Fine mapping and positional candidate cloning
As mentioned above, QTL mapping by genome analysis generally begins with the collection of genotype and phenotype data from a segregating population, followed by statistical analysis to find the possible markers with allelic variation related to the target trait. Most reported QTL in animals have large confidence intervals possibly harboring hundreds of genes, hardly sufficient to anchor the target genes. The goal of fine mapping is to map a QTL to a narrow chromosome region so as to physically identify and positionally clone the causative gene. There is a long way from the initial QTL detection to the identification of genes affecting the phenotypic variation, and it is much more difficult to deal with the genes underlying polygenic traits than monogenic traits. Larger pedigrees and more sophisticated statistical analysis are needed for polygenic traits. There are several options for fine-mapping analysis, including high density linkage analysis, linkage disequilibrium mapping, selective backcrossing, producing advance intercross lines and identical-by-descent mapping. Some of them can be combined to dissect the functional gene and the causative variation with the help of bioinformatics and statistics.

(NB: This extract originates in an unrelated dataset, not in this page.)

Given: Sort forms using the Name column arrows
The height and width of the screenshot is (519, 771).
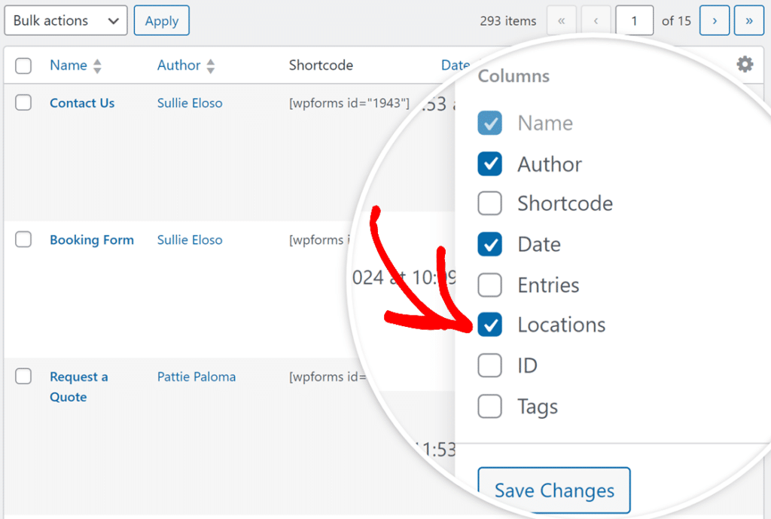Looking at the screenshot, I should pos(97,66).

The detection of selective sweeps is also used to identify chromosomal regions affecting the phenotype that have been under strong selection by human intervention (Andersson and Georges 2004). A selective sweep results in the elimination of surrounding variation in regions linked to a recently fixed beneficial mutation. The identification of the causative mutation for the insulin-like growth factor 2 (IGF2) that causes a QTL in pigs is an excellent example of an application using these approaches (Van Laere et al. 2003). More recently, Sutter et al. (2007) employed a selective sweep as the main approach to show that the single IGF1 allele is a major determinant of small size in dogs.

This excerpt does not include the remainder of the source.